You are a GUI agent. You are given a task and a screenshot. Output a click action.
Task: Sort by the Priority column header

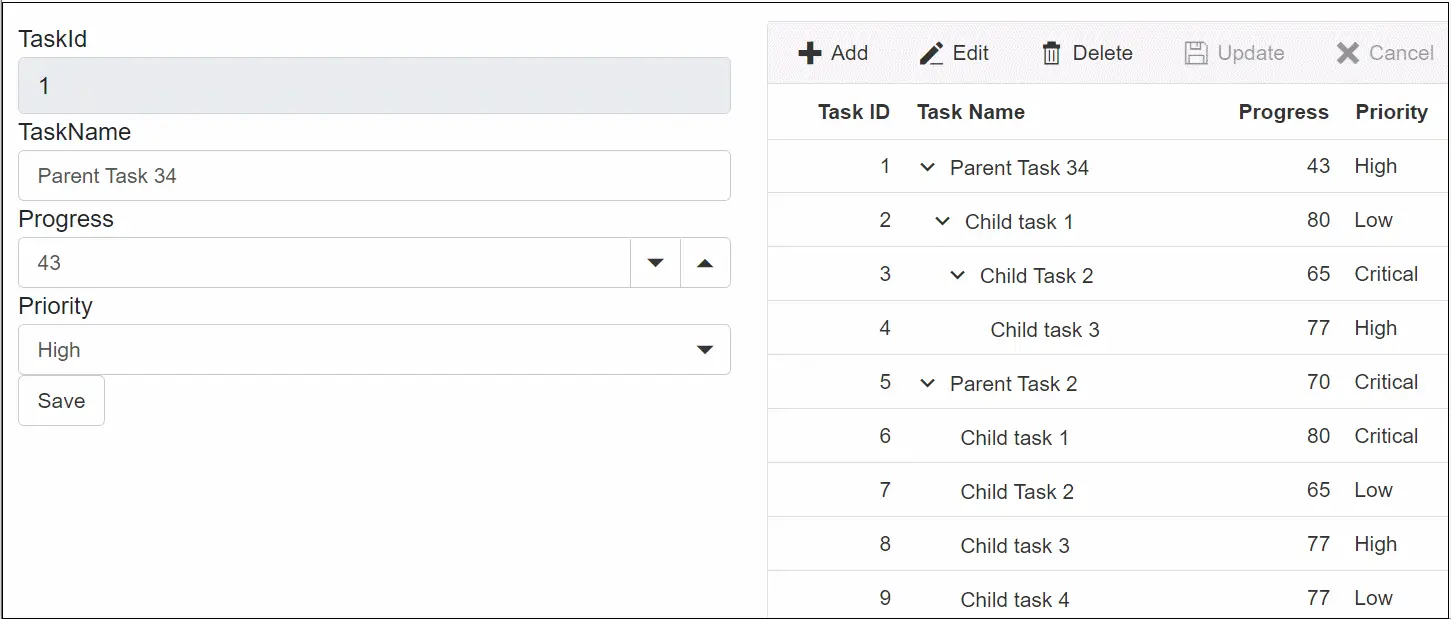[1391, 112]
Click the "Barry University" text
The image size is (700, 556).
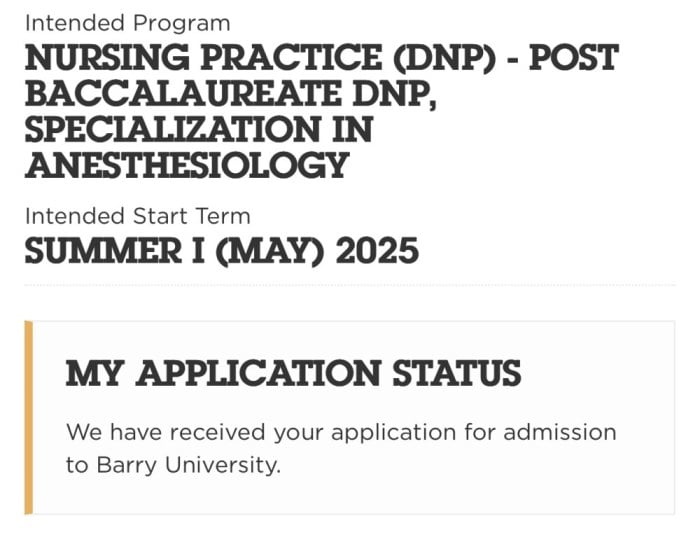click(x=188, y=465)
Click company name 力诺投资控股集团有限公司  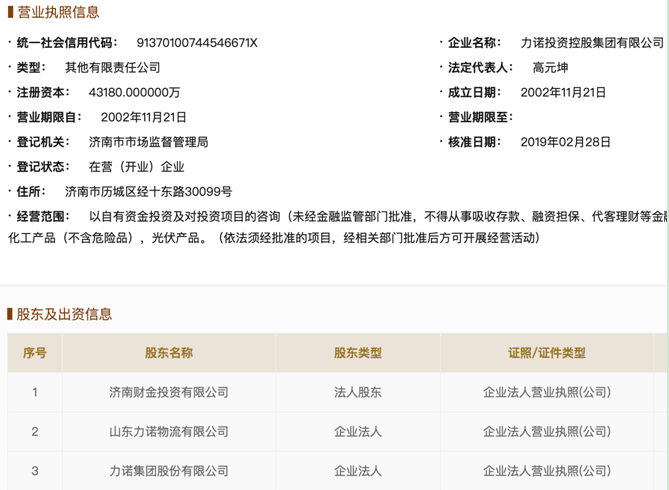click(x=592, y=43)
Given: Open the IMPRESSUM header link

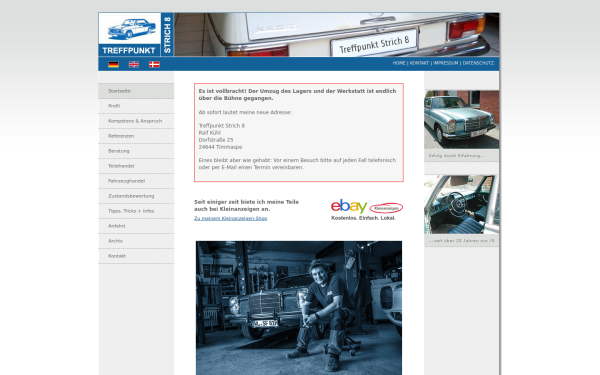Looking at the screenshot, I should pyautogui.click(x=446, y=63).
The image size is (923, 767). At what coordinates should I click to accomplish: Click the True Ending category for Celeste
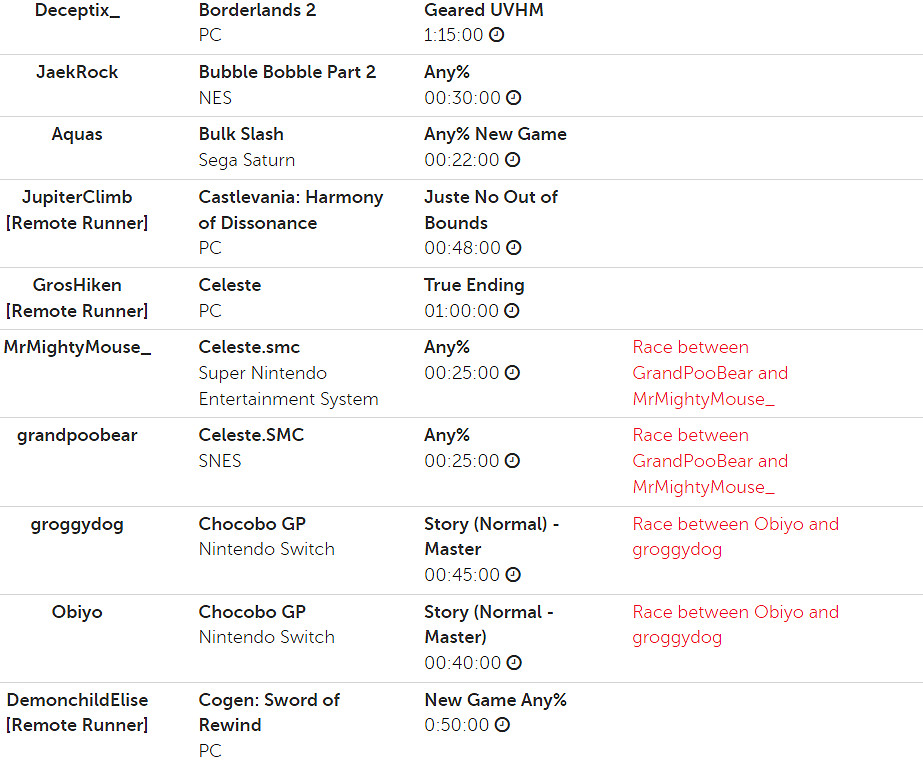[x=474, y=285]
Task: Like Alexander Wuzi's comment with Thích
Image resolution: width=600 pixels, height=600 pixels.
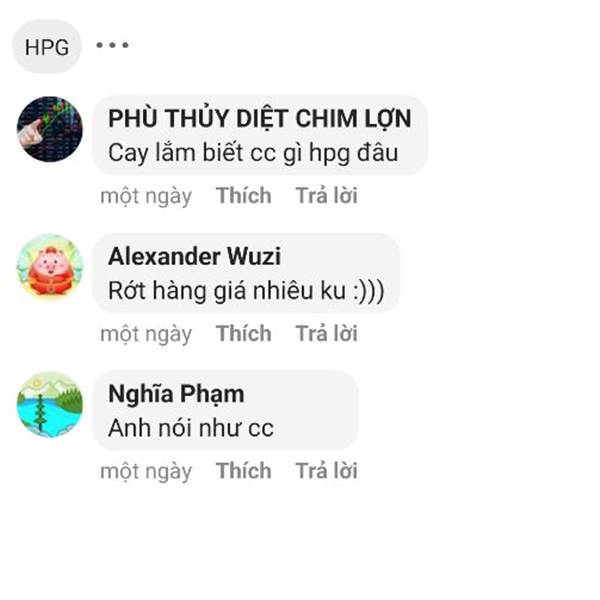Action: (244, 333)
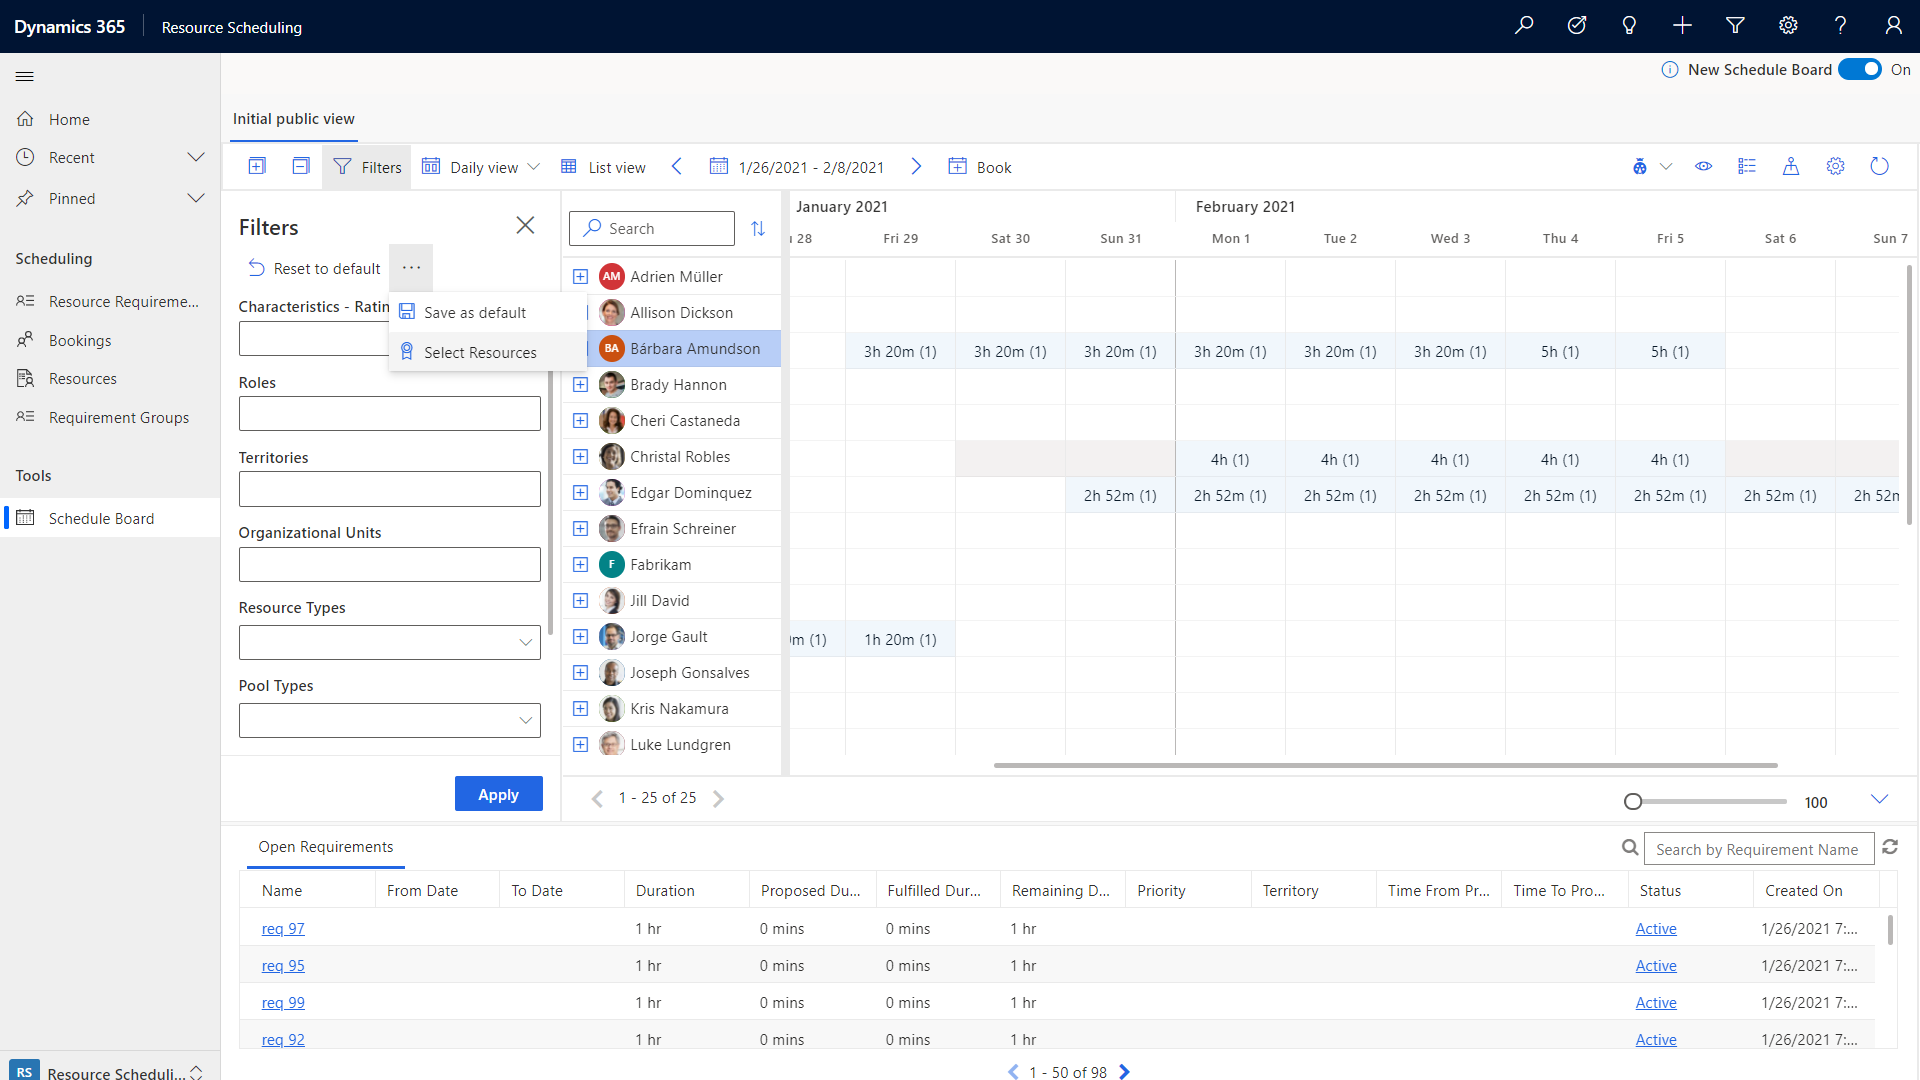
Task: Click the sort/swap icon in search bar
Action: [758, 228]
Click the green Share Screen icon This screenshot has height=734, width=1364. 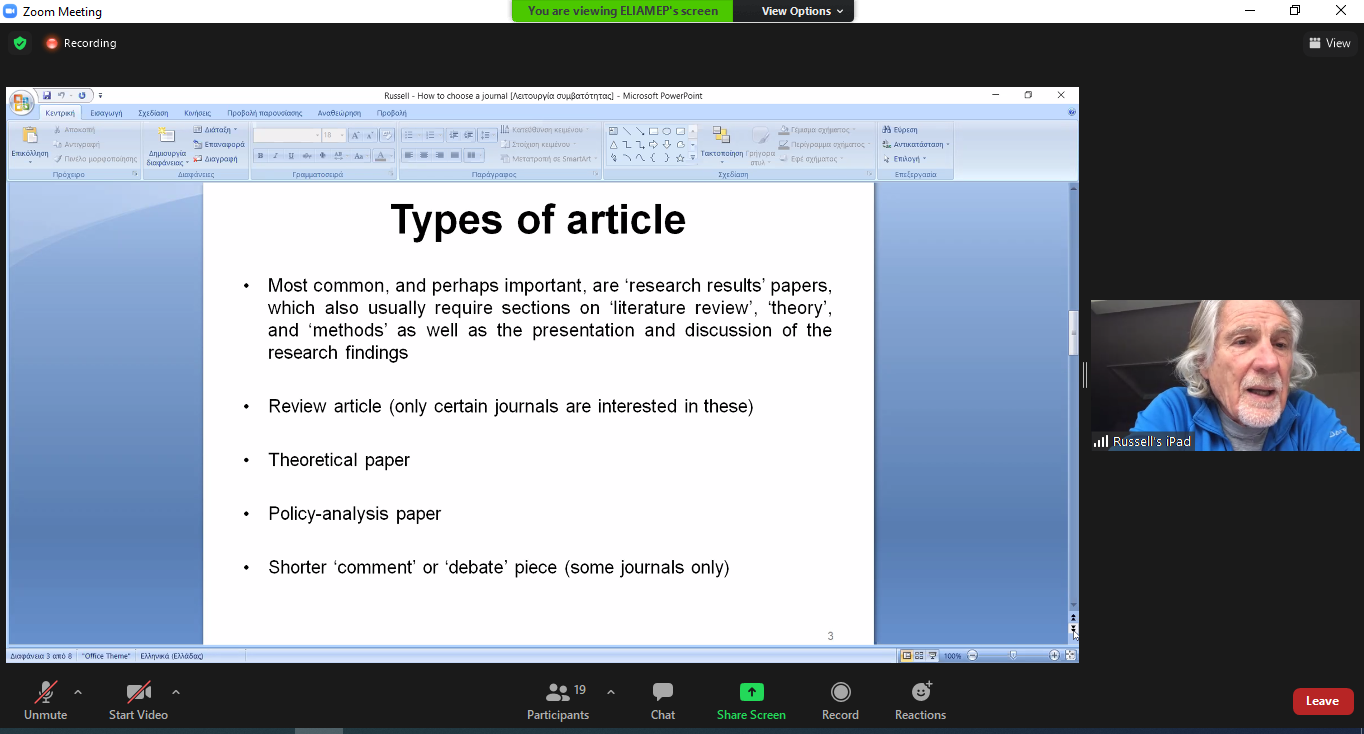(751, 700)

TASK TO CARRY OUT
For this exercise, set down the lines in the entries above from the one with "The image size is (923, 767)." through the one with "Task: Like Alexander" exactly as written, without any pictures.

EXERCISE ANSWER
The image size is (923, 767). At what coordinates should I click to accomplish: Click the True Ending category for Celeste
[x=474, y=285]
Task: Like Alexander Wuzi's comment with Thích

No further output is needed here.